An interesting alternative to comparing estimators according to risk was proposed in Pitman, 1937. A decision rule \(\delta_1\) Pitman dominates \(\delta_2\), denoted \(\delta_1 \overset{P}{\succ}\delta_2\) if for all \(\theta\),

\[ P(L(\theta,\delta_1) \leq L(\theta,\delta_2)) > ½. \]

Pitman domination simply says that it is more probable than not that one decision rule has smaller loss than the other. This criterion appears to have some advantages over risk. Firstly, it considers the entire distribution of the loss \(L(\theta,\delta)\), while the risk is just the expectation over the loss. Also crucially, it involves the joint distribution of the pair \(\{L(\theta,\delta_1),L(\theta,\delta_2)\}\). At first glance, this looks like a good way to compare decision rules.

A decision rule which Pitman dominates the normal sample mean

Consider an i.i.d. sample \(X_1,\ldots,X_N\) from a univariate normal distribution, \(Normal(\theta,1)\). It is well known that the sample mean \(\bar{X}\) is unbiased, UMVUE, minimax and admissable (in terms of the squared error loss). The univariate normal means problem is pretty much the most cut-and-dry problem in statistics, and any good decision theory framework should tell you to use the sample mean. Weirdly enough, there is an estimator which Pitman dominates the sample mean!. This example comes from Efron, 1975.

Define \(X^*\) by

\[ X^* = \bar{X} - \Delta(\bar{X}), \]

where \(\Delta\) is an odd function, which for \(x\geq 0\) takes the values,

\[ \Delta(x) = \frac{1}{2\sqrt{N}} \min \left\{\sqrt{N}x, \Phi(-\sqrt{N}x)\right\}. \]

Then \(X^* \overset{P}{\succ} \bar{X}\).

What’s going on? Observe that \(X^*\) is a function of \(\bar{X}\) which shrinks it towards zero.
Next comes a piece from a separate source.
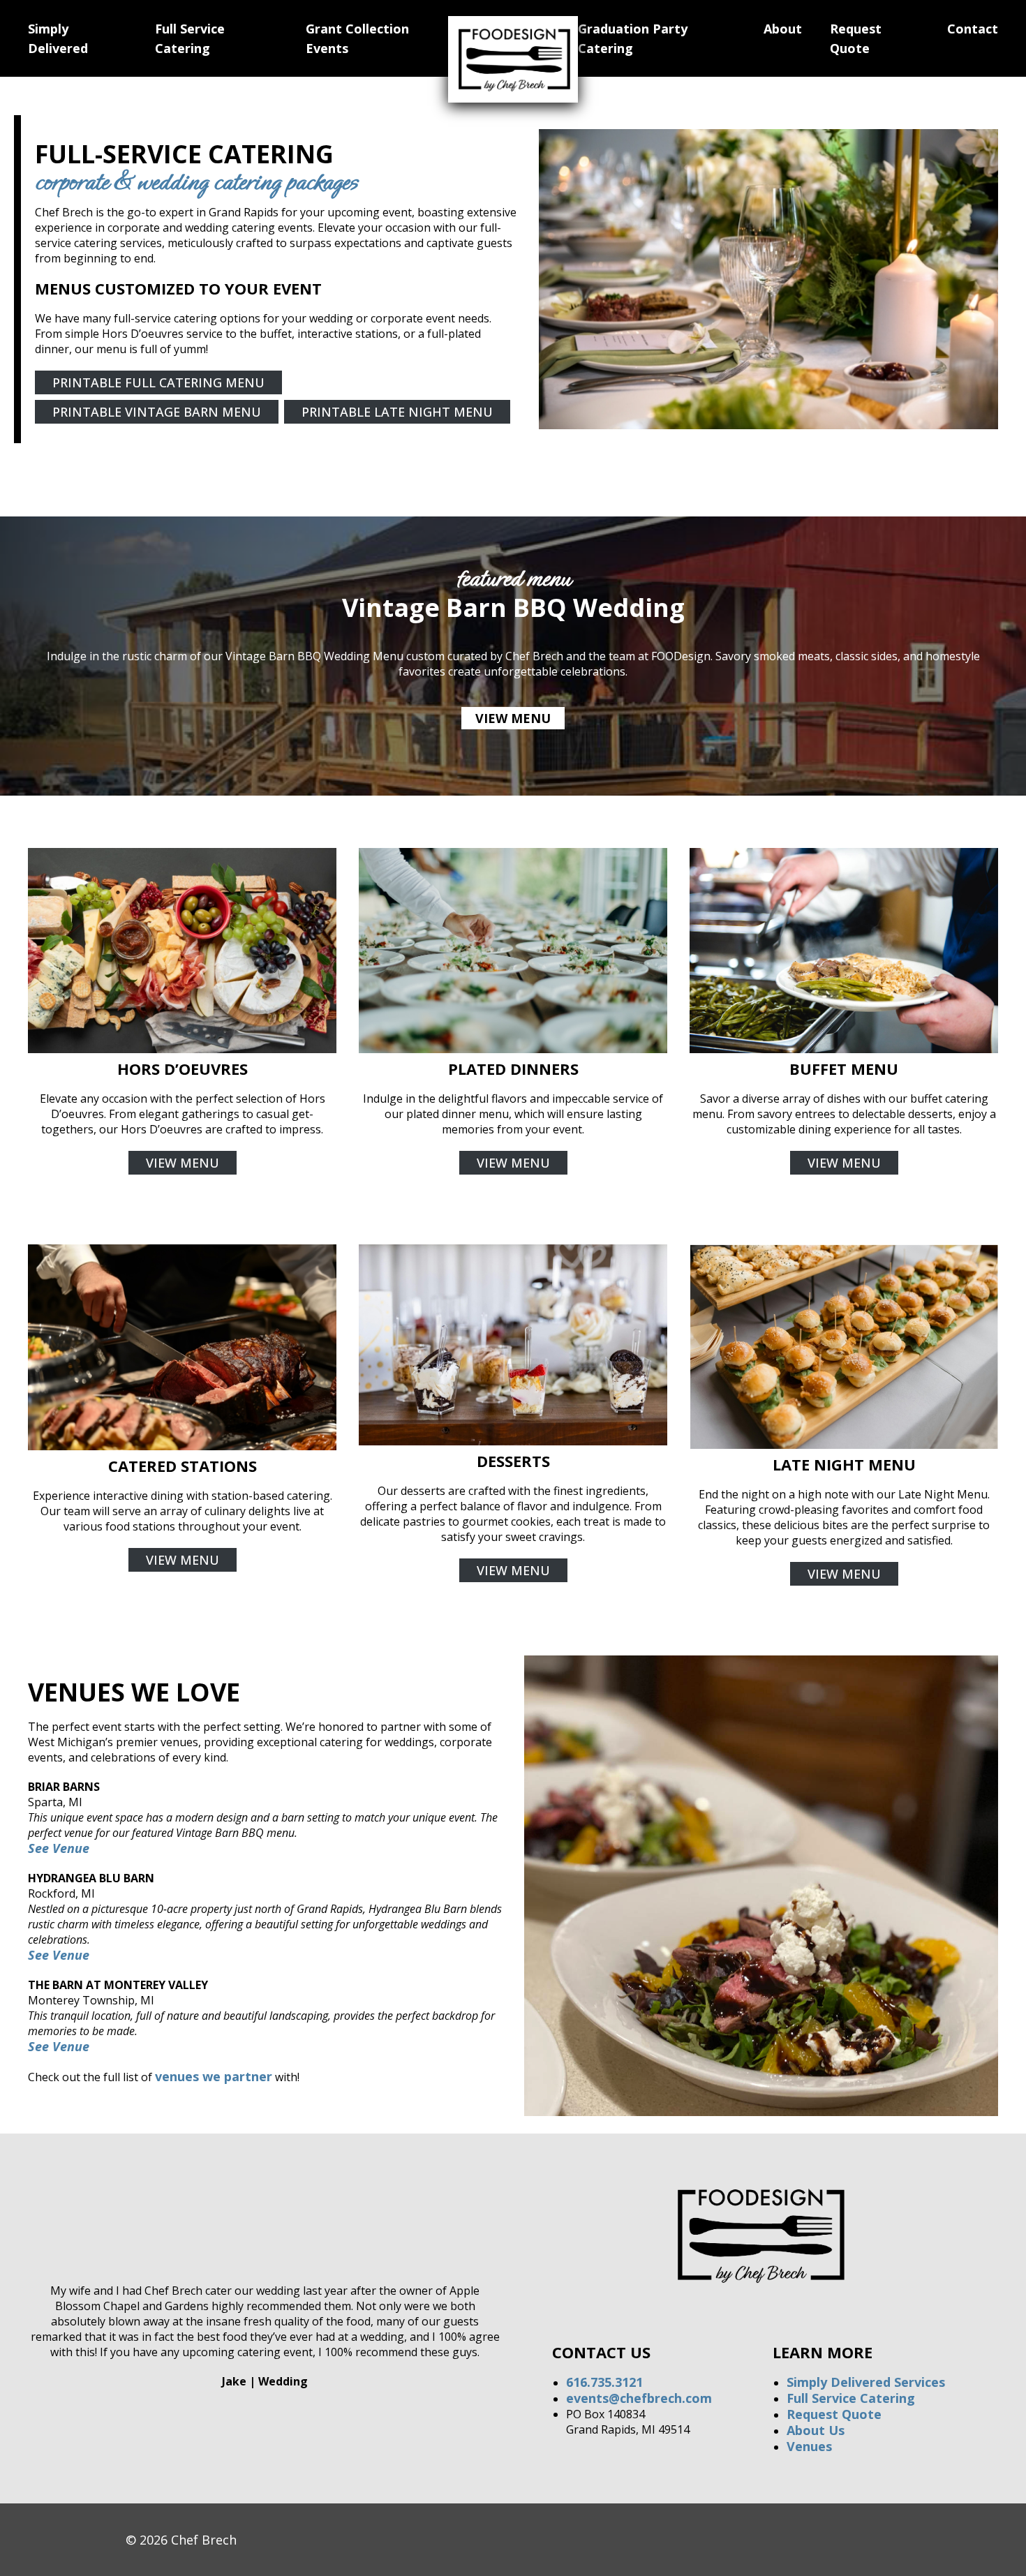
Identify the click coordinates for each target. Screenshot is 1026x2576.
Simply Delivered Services (866, 2382)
This sounds unintuitive, since the rule dominates the sample mean for any \(\theta\), even when it is very far from 0! But there is actually a similar phenomenon in decision theory, which is known as the Stein effect, in which you may construct an estimator which dominates a minimax estimator by shrinking it towards zero. In a monumental work, Charles Stein proved that this Stein effect occurs when estimating a normal mean vector of length at least 3, when your loss function is the squared-error loss. The Stein estimator shook the Statistics field when it was discovered, and spawned a pet industry of theoretical work relating to shrinkage estimators (and also set the foundations for the use of regularization today, which is less appreciated by most practitioners). But no estimator dominates the sample mean in the univariate scenario. The peculiar thing about Pitman domination is you get a Stein-type effect even for estimation of a single normal mean. Even in the simplest possible estimation problem, we end up with a paradoxical result.

Pitman Closeness is not transitive

The next strange property of Pitman closeness is that it is not transitive. In general, it can’t formulate an ordering over a set of decision rules, and as a consequence there may be no Pitman dominant decision rule. This example comes from Robert, 2007.

Let \(x \sim Uniform(-0.9\theta,1.1\theta)\). Then consider the decision rules \(\delta_0(x) = x,\delta_1(x)=0.9\mid x \mid\), and \(\delta_2(x) = 3.2 \mid x \mid \). Then \(\delta_0 \overset{P}{\succ}\delta_1,\delta_1 \overset{P}{\succ}\delta_2,\) and \(\delta_2 \overset{P}{\succ}\delta_0\).

Conclusion

Pitman closeness is an interesting idea, and was the focus of a fair amount of research at one time. There was a book devoted to it. But today it is a little-known curiosity. Pitman closeness begins with eminently reasonable foundations but then leads to too many conclusions that go against what we might want from a reasonable decision theory. The risk approach to decision theory, despite some it’s own paradoxes, is the accepted benchmark in statisics.